Onzow Zero Dust stylus cleaner: $39.99
"A circular mound of semi-gelatinous goop in a box, onto which you gently lower your stylus," said MF. Use is simple: "After a few seconds, you lift the stylus, and it's as clean and residue-free as the proverbial whistle. . . .Upside: no potentially dangerous brushing, and no fluids. Downside: if you like to leave your platter spinning, you'll have to stop it each time, or find another steady surface upon which to perform the operation." (Vol.25 No.3)
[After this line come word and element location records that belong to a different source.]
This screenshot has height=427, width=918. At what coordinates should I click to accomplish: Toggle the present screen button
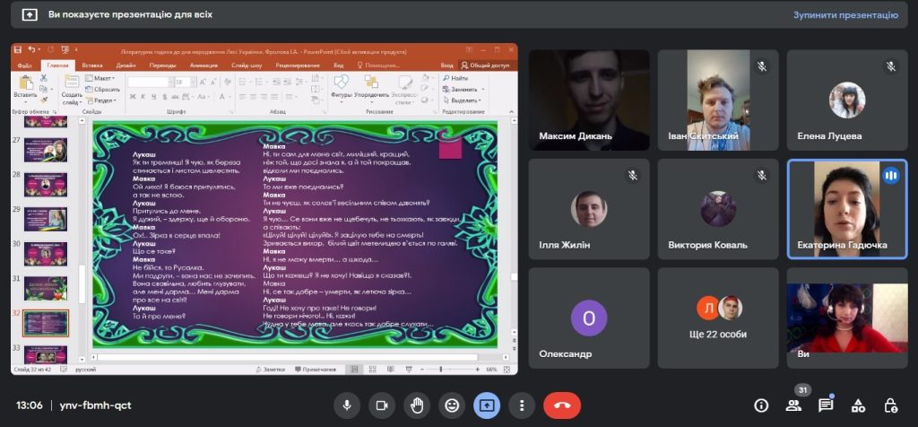click(x=487, y=405)
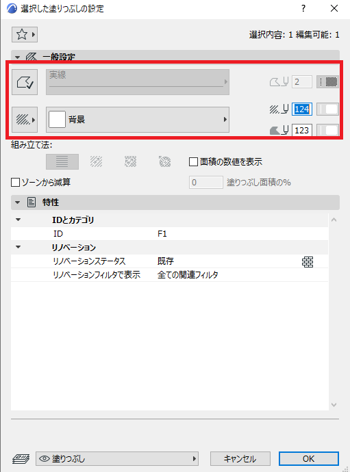The height and width of the screenshot is (472, 350).
Task: Enable 面積の数値を表示 checkbox
Action: tap(193, 162)
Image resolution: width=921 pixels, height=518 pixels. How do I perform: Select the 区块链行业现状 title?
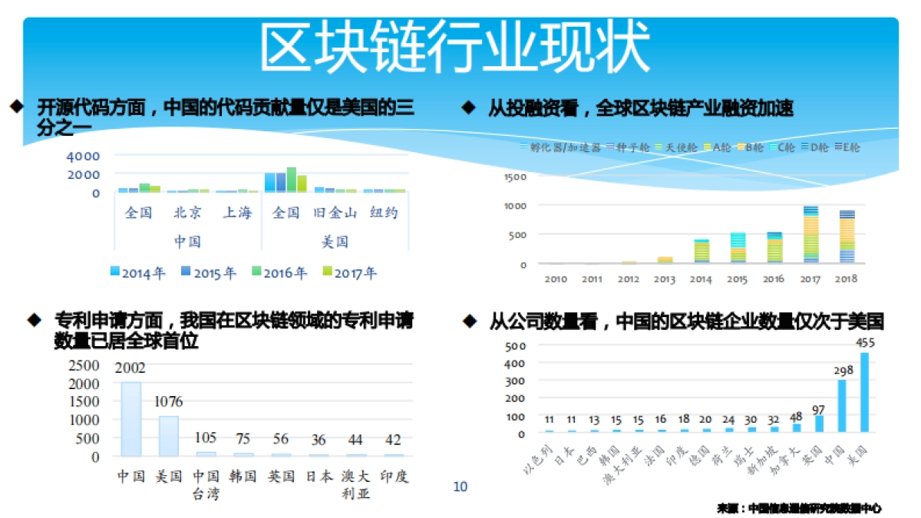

Orb DF-01ia disc flattener: $1300
Although MF found an earlier iteration of the Orb " difficult and perilous to use," that was not the case with this version. There are three heat settings (low, medium, and high) and three record size options (7", 10", and 12"). While Orb doesn't recommend the disc flattener be used for very thin records, records from Sheffield Lab, and "Super Analogue" discs, MF wrote that "most of your warped records will be flattened without damage by this essential accessory. . . . Every audio club ought to have one to pass around. Every vinyl fan who can afford it should get their own." (Vol.45 No.1 WWW)

ORB phono accessories: $350–$480
The Sakura handheld static-discharge eliminator ($350) is a variant of the Furutech deStat SNH-2, and the SFM-2 stylus-force gauge ($480) and CRE-2 Cartridge Exciter ($399) are variants of similar products from Air Tight. While pricey, the ORB Phono Accessories are beautifully made and work well, said Mikey. Available directly from www.twinaudiovideo.com. (Vol.33 No.12)

ramar record cleaning brush: $340
Handmade to order, the Ramar brush uses both goat hair and carbon-fiber bristles and is available in three wood finishes: "Tina," "Red," and "Joni." It "makes you want to brush even the cleanest of records," MF wrote. (Vol.43 No.11 WWW)

Record Doctor "Clean Sweep" brush: $19.95
Two brushes that appear identical, other than the Stasis being ivory-colored and the "Clean Sweep" ebony-colored. They have the same thickness (50µm) and number (260,000) of chemically inert nylon bristles. (Vol.43 No.11 WWW)

Rega RB808 spacer, 2mm: $45
This simple stainless steel spacer allows owners of Rega tonearms to adjust the height of their arms to accommodate non-Rega cartridges. Fidgety but worth the hassle, says SM. With the spacer in place and Dynavector's DV 10X5 moving coil cartridge mounted on his Rega P3-24, SM heard improved clarity, impact, immediacy, and soundstage depth. (Vol.35 No.11 WWW)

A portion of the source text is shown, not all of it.